Quien quiere llegar puntual a La Higuera nunca sabrá que en Sal si puedes, ya sea el grande o el chico, las pocas casas albergan personas que siempre saludan como si uno fuera parte de su familia y que preguntan: ¿qué le pareció el camino? El camino, un eterno tirabuzón descendente, que obliga a estar con la mirada atenta al lado izquierdo y al derecho, para no sucumbir al precipicio o toparse con los burros que a veces saltan como canguros por las cornisas tímidas del valle.
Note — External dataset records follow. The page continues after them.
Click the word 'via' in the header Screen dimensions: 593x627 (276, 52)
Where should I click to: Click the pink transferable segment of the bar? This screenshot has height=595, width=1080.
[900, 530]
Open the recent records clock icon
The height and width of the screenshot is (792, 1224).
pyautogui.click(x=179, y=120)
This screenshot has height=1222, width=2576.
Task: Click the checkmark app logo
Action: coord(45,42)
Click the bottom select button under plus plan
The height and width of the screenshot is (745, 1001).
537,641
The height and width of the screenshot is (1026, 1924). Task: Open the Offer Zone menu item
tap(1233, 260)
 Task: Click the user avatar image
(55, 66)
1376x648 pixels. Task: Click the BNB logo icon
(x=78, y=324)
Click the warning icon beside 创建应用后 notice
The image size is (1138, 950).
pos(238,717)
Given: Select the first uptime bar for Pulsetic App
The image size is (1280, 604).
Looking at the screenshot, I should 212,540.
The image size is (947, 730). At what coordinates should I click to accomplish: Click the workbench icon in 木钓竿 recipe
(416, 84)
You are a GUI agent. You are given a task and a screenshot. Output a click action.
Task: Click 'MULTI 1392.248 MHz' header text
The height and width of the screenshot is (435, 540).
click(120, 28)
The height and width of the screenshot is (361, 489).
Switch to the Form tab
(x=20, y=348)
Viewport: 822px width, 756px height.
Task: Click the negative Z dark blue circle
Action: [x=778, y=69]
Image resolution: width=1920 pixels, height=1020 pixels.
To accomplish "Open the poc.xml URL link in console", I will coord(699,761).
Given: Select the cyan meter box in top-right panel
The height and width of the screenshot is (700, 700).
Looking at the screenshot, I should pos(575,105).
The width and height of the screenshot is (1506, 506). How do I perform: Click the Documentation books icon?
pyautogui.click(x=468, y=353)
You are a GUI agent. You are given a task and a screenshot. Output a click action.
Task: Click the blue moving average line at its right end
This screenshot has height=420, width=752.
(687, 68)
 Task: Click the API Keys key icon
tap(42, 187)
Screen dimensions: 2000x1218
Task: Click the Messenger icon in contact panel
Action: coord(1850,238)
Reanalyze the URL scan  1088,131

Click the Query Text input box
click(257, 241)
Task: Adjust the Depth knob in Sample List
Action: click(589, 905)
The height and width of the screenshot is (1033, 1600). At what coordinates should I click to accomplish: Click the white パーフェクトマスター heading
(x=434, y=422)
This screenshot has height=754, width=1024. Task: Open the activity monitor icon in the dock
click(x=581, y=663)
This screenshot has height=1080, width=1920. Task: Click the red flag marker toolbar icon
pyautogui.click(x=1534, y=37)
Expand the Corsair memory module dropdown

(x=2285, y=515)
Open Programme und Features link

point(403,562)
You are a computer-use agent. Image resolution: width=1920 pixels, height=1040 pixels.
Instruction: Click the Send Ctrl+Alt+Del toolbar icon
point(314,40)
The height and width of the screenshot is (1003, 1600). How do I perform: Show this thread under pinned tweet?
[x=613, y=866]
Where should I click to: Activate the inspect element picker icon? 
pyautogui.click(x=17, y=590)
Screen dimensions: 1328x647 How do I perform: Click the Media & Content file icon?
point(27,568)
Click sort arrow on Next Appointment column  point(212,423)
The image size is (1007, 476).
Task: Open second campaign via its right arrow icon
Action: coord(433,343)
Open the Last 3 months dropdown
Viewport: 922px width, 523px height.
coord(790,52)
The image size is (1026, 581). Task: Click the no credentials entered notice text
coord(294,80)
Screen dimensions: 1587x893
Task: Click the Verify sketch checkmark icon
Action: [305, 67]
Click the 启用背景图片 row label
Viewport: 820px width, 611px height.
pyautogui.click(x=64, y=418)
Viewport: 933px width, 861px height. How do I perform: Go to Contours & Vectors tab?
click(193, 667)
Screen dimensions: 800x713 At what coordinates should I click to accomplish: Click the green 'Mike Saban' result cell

Quien quiera llegar puntual a La Higuera tampoco se enterará que salir de Sal si puedes es posible, siempre que la noche no sorprenda en ese camino gobernado por curvas salvajes que se hacen menos feroces a medida que la carretera que va a La Higuera se acerque como un cálido regazo de madre.

Pero llegar puntual a La Higuera tiene su recompensa. Aquí uno se entera de que a cualquier hora que uno llegue es una hora puntual, porque en La Higuera el tiempo está congelado, o si no lo está, parece que pasa lentamente.  

Ahí lo encerraron al Che por una noche y lo mataron al día siguiente, dice un hombre que apunta hacia la exescuela del pueblo, que hace 50 años tenía 23 y que ahora, con 73 encima, recuerda como si fuera ayer lo que le pasó al guerrillero Ernesto Guevara. “No sé en qué momento pasó el tiempo”, sostiene con su voz de filósofo. 

En el pueblo hay menos habitantes que hace medio siglo. De las 115 familias que había en 1967 solo quedan 24. Y el éxodo no se detiene. Pero mientras los oriundos se van, hay otros que llegan. Y los que llegan son del exterior y no solo lo hacen por unos días, sino para quedarse. Entre ellos, una pareja de franceses que se enamoraron de La Higuera, que lo dejaron todo en su tierra natal, que compraron una casa vieja y que la refaccionaron para poner un hotel que hoy se llama Albergue Los amigos, los amigos del Che y del caminito de tierra que permite llegar a La Higuera de manera puntual, aunque no se vaya a Sal si puedes.